The unprecedented influence of GLP-1s on the overall IRR is a historic first for Deloitte’s 16-year report series. Dondarski confirmed that while certain drug classes have historically contributed significantly to pipeline value, no single class has ever had such a dramatic impact on the headline IRR number, effectively flipping its direction. This concentration of value highlights both the immense commercial success of GLP-1s and a potential underlying fragility in the innovation ecosystem if other therapeutic areas are not delivering comparable returns.
The Ascendance of GLP-1s: A Paradigm Shift in Metabolic Health
The emergence of GLP-1 receptor agonists has revolutionized the treatment landscape for type 2 diabetes and, more recently, obesity.

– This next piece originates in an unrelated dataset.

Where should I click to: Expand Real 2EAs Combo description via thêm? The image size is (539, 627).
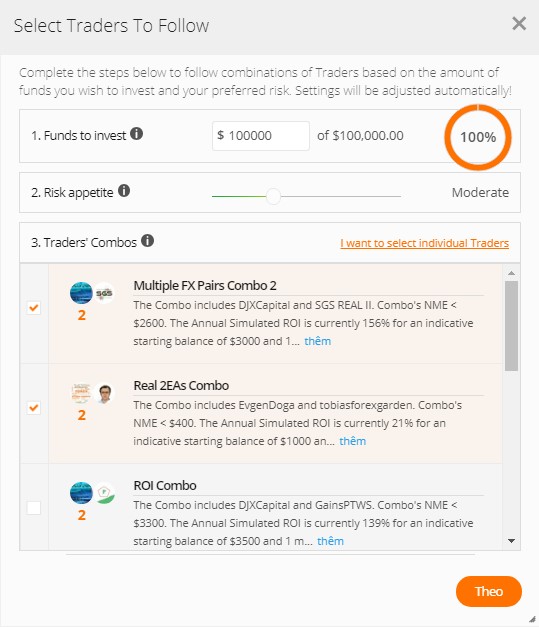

These injectable and now oral medications mimic the action of natural gut hormones that regulate blood sugar and appetite. Drugs like semaglutide (Ozempic, Wegovy) and tirzepatide (Mounjaro, Zepbound) have demonstrated remarkable efficacy in promoting significant weight loss, improving glycemic control, and showing promise in reducing cardiovascular risks. The market for these drugs has exploded, driven by a global obesity epidemic and a growing understanding of obesity as a chronic disease requiring medical intervention.
This unprecedented demand has reshaped pharmaceutical pipelines. For the first time in the report’s 16-year history, obesity now commands the largest share of late-stage pipeline value at 24.7%, effectively displacing oncology, which historically held the top spot at 20.3%. The concentration within the obesity segment is even more pronounced: nearly 96% of that value resides with just three companies, primarily Eli Lilly and Novo Nordisk, who are the current frontrunners in the GLP-1 race. This intense concentration, while indicative of highly successful innovation, presents a unique set of challenges and opportunities for the industry.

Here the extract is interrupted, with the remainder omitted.